> _WORKING DATA_:

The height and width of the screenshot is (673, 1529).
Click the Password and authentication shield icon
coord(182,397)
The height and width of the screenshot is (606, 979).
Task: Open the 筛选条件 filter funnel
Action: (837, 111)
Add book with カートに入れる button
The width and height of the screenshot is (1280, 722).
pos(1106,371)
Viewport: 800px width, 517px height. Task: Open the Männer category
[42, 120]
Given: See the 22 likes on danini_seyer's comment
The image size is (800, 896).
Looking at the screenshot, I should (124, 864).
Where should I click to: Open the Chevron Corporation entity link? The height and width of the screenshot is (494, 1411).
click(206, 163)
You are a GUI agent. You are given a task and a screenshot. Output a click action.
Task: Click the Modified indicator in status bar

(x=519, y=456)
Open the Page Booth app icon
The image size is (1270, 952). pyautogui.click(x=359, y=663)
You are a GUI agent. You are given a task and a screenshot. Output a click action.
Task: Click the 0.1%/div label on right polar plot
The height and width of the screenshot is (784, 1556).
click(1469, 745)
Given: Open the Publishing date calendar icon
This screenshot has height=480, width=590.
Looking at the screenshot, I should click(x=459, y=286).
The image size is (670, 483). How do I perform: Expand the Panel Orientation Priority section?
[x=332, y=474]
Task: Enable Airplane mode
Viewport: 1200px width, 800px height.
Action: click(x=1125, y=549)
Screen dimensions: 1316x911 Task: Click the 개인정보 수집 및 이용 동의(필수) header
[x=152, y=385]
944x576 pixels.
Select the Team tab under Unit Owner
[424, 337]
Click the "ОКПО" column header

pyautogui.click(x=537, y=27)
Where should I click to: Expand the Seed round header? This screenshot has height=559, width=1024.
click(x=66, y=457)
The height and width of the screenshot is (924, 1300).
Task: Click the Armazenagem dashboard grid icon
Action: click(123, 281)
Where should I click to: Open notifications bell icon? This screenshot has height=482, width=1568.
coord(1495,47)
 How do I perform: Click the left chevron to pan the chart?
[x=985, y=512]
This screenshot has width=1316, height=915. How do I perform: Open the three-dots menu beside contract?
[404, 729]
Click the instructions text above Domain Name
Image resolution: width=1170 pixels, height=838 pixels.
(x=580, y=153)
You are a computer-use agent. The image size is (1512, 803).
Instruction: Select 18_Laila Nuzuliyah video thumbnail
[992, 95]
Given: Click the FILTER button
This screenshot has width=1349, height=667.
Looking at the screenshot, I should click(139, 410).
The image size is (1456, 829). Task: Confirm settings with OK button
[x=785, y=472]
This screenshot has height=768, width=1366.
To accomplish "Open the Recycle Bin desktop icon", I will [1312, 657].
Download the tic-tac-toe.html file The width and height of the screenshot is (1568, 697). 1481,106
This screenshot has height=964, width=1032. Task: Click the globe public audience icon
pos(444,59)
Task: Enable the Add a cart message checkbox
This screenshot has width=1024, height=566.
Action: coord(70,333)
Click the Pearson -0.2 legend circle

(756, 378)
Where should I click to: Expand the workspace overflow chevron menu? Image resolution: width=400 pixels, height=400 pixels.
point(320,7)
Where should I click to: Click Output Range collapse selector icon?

> _TASK INSTRUCTIONS_: Go through the data above and copy each line that holds the word "Enable".

> _EXERCISE RESULT_:
Task: Enable Airplane mode
Task: Enable the Add a cart message checkbox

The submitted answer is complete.